* _SOURCE TEXT_
────────────────

Thank You Jehova Rapha, the Lord who heals,  for helping my child while she's sick. Thank You for blessing me with the time to hold her closely this week. Thank You Lord for allowing the cancer inside my mom to be found early. But please provide Your comfort to our family as we figure out what happens next. Hold her in Your arms and provide the healing that only You can provide. Because she may be my mom, I may be her baby, but You are the Father to us all. Amen.

Tuesday, February 12, 2013

Chosen

Photo courtesy of Allison Harms Photography

Last week I was at lunch with my parents and The Little One (TLO) when a kind, well-meaning stranger approached us. This lady was clearing tables in the restaurant and stopped by our table and said to TLO, "well aren't you just beautiful!?" At this I smiled, then she went on to look at me and ask "did you get to pick her?" Um, er, what? I held my smile and said "God picked her for us before she was ever born." She said she would pick her just for those eyelashes she has and that we were blessed, I agreed and she moved on. And then I looked at my dad and I'm pretty sure my jaw was on the table as I said "What????? Who asks that?????" My parents assured me that I was tactful in my response and that she meant well. I am very used to questions about adoption at this point, as well as comments about how beautiful TLO is and how social she is (see my post of last year : Home and Hope)  but this one bothered me. All kinds of mean statements came to my head, so God must have been with me to help me control my tongue! I felt seriously conflicted by this short and simple conversation, much more than I should have been. Just the word "pick" brought up all sorts of images of eeny-meeny-miney-moe or the dreaded school-yard pick which always leaves one child standing alone and embarrassed at the end. Perhaps it hit to close to home because it made me think about being picked. You see, I was picked. I was chosen by God. But I wasn't chosen because of my beauty because I have been clouded in ugly sin. I have done ugly things and I have said ugly things. I wasn't chosen because of my physical features because I am overweight in a body that sometimes fails me. I have graying hair. I have physical scars. But I was chosen. I was adopted. I was made beautiful in God's sight.

────────────────

* _DATA FOR REVIEW_

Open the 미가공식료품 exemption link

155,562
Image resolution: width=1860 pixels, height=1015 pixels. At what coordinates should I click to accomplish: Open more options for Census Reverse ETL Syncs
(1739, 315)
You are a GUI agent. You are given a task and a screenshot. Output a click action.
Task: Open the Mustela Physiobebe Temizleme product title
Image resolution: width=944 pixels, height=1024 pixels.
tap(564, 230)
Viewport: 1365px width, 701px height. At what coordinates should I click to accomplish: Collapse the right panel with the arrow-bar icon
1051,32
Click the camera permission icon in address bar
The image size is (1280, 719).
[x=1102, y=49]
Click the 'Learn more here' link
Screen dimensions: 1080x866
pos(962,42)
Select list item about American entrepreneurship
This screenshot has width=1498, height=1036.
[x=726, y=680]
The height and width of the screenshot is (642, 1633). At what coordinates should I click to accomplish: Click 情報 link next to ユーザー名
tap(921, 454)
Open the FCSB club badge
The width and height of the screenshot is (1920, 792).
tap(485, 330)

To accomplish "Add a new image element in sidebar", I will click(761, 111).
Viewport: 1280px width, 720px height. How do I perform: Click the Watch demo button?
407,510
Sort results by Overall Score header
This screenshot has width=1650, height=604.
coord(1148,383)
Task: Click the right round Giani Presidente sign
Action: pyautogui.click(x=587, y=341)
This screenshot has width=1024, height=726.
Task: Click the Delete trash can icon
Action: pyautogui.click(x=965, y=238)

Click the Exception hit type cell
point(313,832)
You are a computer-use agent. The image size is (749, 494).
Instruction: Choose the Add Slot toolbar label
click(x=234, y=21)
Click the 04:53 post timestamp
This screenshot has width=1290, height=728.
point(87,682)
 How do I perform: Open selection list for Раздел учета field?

────────────────

* _PROBLEM TO SOLVE_
Rewrite the passage of the blog text between "Thank You Jehova" and "us all. Amen.", inclusive, substituting "peace" for "comfort".

* _ANSWER SECTION_
Thank You Jehova Rapha, the Lord who heals,  for helping my child while she's sick. Thank You for blessing me with the time to hold her closely this week. Thank You Lord for allowing the cancer inside my mom to be found early. But please provide Your peace to our family as we figure out what happens next. Hold her in Your arms and provide the healing that only You can provide. Because she may be my mom, I may be her baby, but You are the Father to us all. Amen.